What is expected ▸ Exactly and only the lines from the one with "Given: Clear the cart with Очистить button" through the last line of the records need to be set down; please skip the pictures.

Available data ▸
╭──
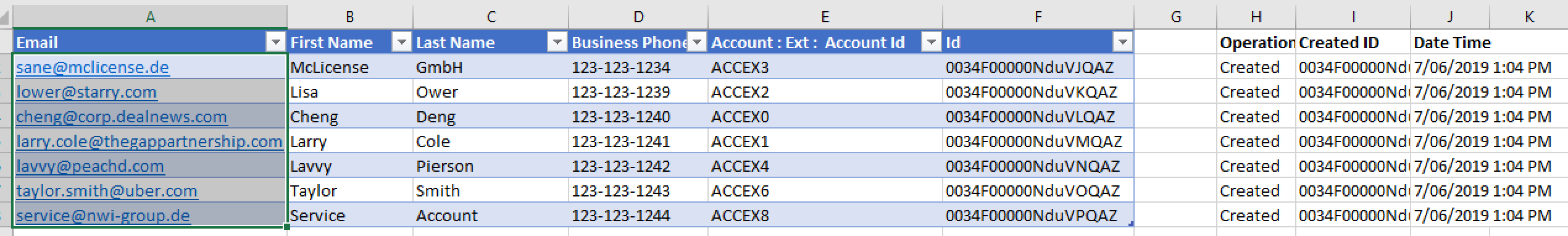Select column H header
The image size is (1568, 236).
click(x=1256, y=17)
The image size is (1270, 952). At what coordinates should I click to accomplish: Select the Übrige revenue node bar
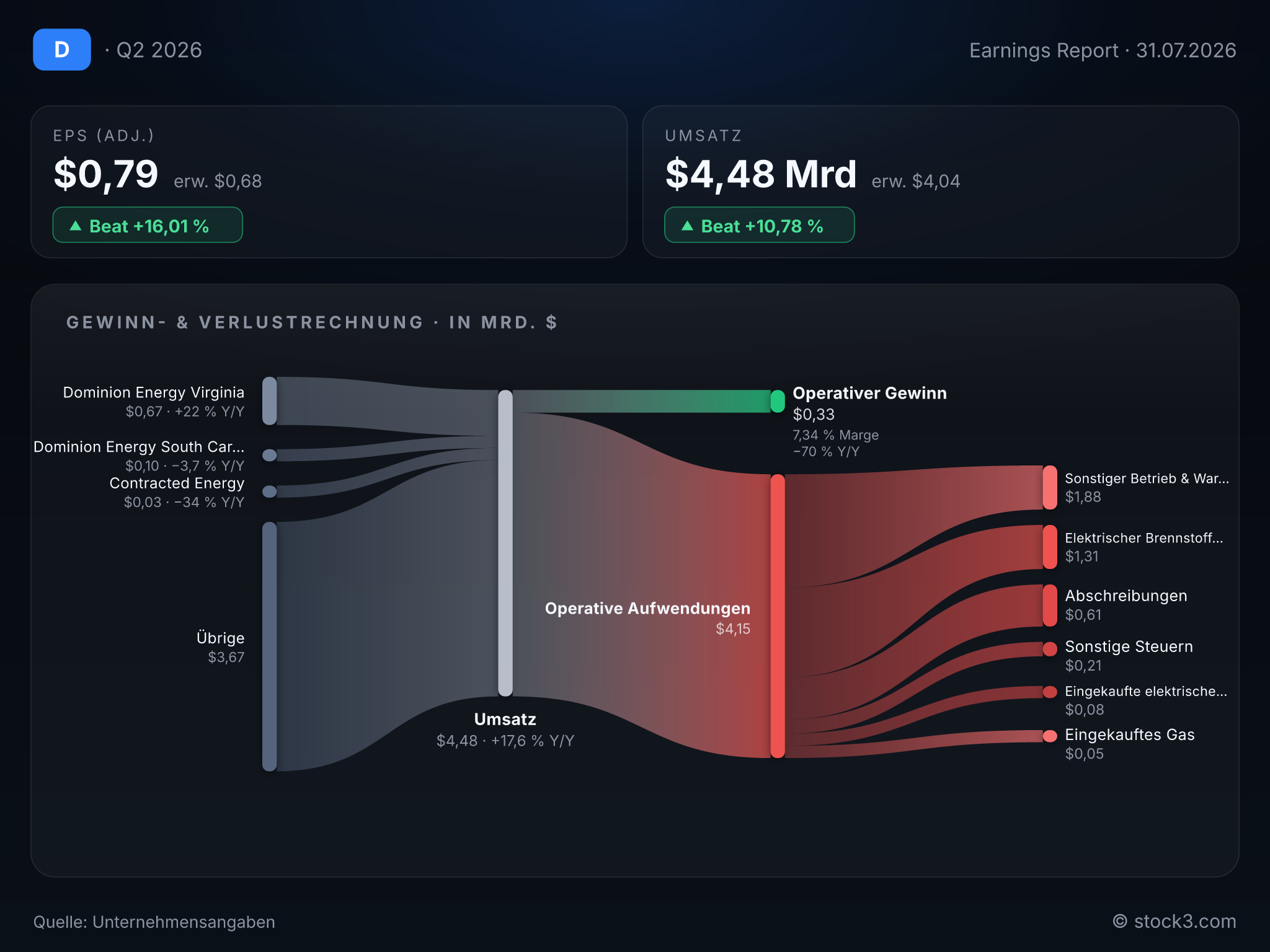[x=270, y=646]
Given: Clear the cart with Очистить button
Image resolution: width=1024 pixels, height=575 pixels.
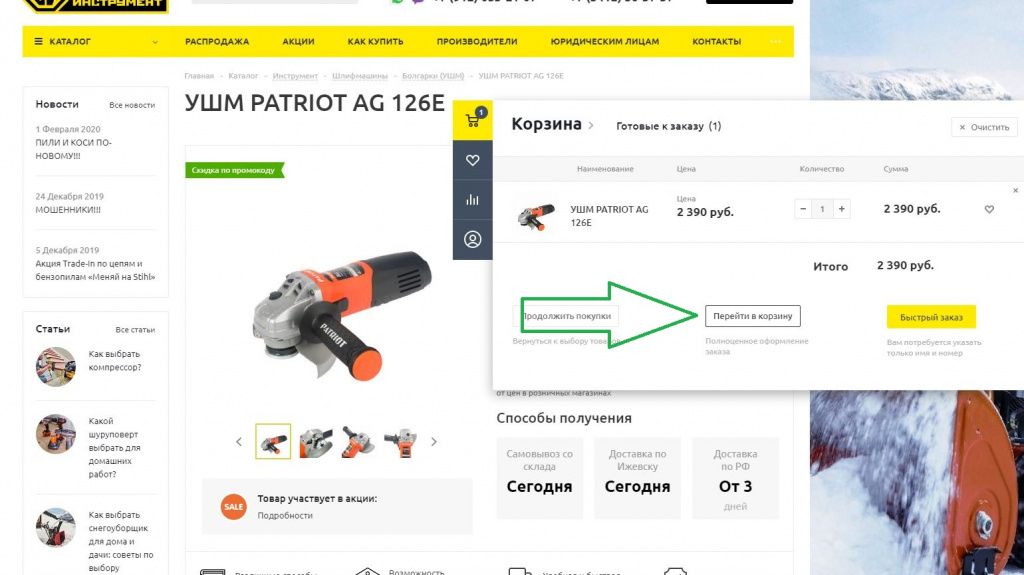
╰──
Finished task ▸
Given: Clear the cart with Очистить button
Image resolution: width=1024 pixels, height=575 pixels.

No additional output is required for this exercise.